Jeremy Denk doubled up his Royal Albert Hall Prom with a Cadogan appearance in which he played Scriabin’s Black Mass Piano Sonata (Op 68) with subdued menace, Bartok’s Piano Sonata (Sz 80) with pumping peasant energy, and prefaced Beethoven’s Sonata No 32, Op 111 with a two- minute commentary which shed more light on that supreme mystery than many a full – length lecture has done. A few days later, Denk was the soloist in Henry Cowell’s Piano Concerto, in which he was obliged to spend most of the time hitting the keyboard with his forearms and elbows, thus producing Cowell’s trademark note-clusters. This work’s rare outing proved a revelation. One might have expected the result to be shambolic, but the reverse was the case: with the orchestra playing tonally and the piano in seeming opposition, the result was highly organised and strikingly lyrical.

We can always rely on Yuja Wang to make a theatrical entrance, and sure enough, here she was in a ‘Happy Birthday, Mr President’ scarlet ball gown. However, when she got down to work on Bartok’s Piano Concerto No 2 she made this technically daunting piece seem as relaxed as a walk in the park, turning her own pages while never missing a note of her unbroken chains of two hand melody; I’ve heard more poetic accounts of it, but Yuja’s was still a stunning performance.

Impressive too was Marc-Andre Hamelin’s performance of Ravel’s Piano Concerto for the Left Hand, written for the war-wounded but indomitable Paul Wittgenstein. The composer’s intention had been to create a texture no thinner than that of a part written for two hands, and Hamelin brilliantly vindicated that intention. Then, bringing his own right hand into play, he gave a majestic Debussy encore.

The same composer’s charmingly jazz-influenced Piano Concerto in G major was dispatched with idiomatic grace by Jean-Efflam Bavouzer.

No proms season is complete without Mitsuko Uchida, and this year she played Schoneberg’s Piano Concerto, Op 42, a deceptive work in that its surface modernism conceals a Mozartian core. Uchida’s cadenzas were by turns virtuosic and pensive. Her encire – which took us all off-guard – was the second of Schoenberg’s gnomic Opus 19 pieces, 50 seconds of minimalist pointillism.

There is nobody better than Nikolai Lugansky to officiate in Rachmaninov’s Piano Concerto No 2 in C minor, given that the orchestra was the St Peterburg Philharmonic under Yuri Termikanov’s direction: this superb Russian pianist has all the power and passion required, as well as reserves of delicacy needed for the dreamy Adagio.

‘The most refreshing thing about Elisabeth Leonskaja is the total lack of vanity in her playing’
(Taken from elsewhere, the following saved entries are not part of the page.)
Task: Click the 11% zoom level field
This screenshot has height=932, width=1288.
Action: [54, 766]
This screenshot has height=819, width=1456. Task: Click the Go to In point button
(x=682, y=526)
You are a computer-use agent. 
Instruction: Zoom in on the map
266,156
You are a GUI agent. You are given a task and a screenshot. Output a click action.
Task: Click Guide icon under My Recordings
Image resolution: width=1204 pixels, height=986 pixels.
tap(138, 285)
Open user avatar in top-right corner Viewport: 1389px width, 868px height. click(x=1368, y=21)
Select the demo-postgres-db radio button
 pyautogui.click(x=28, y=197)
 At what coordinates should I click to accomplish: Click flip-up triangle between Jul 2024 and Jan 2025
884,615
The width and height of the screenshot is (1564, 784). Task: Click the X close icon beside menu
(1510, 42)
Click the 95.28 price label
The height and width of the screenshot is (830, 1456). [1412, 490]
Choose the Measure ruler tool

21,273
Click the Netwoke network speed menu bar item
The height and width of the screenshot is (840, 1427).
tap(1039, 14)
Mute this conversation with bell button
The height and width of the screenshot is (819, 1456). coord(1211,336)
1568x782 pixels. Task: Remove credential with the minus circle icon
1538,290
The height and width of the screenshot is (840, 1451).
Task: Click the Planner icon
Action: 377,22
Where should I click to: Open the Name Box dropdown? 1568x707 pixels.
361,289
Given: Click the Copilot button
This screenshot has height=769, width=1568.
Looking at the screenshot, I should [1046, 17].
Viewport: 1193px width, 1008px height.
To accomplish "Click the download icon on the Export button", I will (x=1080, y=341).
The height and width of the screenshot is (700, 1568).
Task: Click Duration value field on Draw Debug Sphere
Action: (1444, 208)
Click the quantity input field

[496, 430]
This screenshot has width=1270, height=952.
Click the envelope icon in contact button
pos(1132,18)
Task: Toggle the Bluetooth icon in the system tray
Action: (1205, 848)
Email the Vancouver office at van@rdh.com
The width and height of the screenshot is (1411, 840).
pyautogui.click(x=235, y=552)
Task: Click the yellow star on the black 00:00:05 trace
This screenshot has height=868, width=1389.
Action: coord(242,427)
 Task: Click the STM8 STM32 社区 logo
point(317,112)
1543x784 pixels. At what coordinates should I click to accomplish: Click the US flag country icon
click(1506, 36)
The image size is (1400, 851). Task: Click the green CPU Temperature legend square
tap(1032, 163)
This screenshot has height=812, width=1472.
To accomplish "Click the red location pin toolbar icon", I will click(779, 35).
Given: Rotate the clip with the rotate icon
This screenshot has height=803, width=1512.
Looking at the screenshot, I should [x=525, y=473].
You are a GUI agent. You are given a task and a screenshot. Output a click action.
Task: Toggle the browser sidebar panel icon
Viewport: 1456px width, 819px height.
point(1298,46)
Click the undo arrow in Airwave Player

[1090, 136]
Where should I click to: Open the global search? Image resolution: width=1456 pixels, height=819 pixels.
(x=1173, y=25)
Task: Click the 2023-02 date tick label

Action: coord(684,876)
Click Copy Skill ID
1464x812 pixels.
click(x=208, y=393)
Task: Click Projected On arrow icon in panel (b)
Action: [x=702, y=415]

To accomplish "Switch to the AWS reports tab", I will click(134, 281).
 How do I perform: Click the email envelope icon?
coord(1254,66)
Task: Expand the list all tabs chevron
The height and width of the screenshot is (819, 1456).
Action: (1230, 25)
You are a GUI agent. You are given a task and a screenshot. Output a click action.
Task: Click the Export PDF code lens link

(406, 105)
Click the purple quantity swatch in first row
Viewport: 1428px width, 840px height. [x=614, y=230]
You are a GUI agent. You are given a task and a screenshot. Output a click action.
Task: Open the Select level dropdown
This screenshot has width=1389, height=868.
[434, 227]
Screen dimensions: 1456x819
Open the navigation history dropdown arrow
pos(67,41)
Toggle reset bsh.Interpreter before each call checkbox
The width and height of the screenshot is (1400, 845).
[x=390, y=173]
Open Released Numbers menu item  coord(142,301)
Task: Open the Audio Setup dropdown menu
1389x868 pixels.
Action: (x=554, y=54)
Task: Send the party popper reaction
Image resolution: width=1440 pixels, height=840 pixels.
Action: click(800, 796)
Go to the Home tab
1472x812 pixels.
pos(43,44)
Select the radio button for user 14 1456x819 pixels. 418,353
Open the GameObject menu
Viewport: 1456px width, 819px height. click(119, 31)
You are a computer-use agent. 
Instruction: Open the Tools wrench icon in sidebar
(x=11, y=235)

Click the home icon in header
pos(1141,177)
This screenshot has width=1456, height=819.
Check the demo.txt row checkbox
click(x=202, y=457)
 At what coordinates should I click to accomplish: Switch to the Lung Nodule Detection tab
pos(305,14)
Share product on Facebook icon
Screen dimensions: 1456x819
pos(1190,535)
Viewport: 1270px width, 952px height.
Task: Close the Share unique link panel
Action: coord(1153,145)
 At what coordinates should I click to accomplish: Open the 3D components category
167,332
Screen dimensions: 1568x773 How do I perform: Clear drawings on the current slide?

Finally – and a superb ending at that – the perfect pianist to star in the Last Night of the Proms (offsetting the evening’s obligatory vulgarities) was Benjamin Grosvenor, whose scintillating performance of Shostakovich’s delightful Piano Concerto No 2 in F minor was complemented by his equally scintillating bursts of boogie and stride in the let-it-all-hang out second half.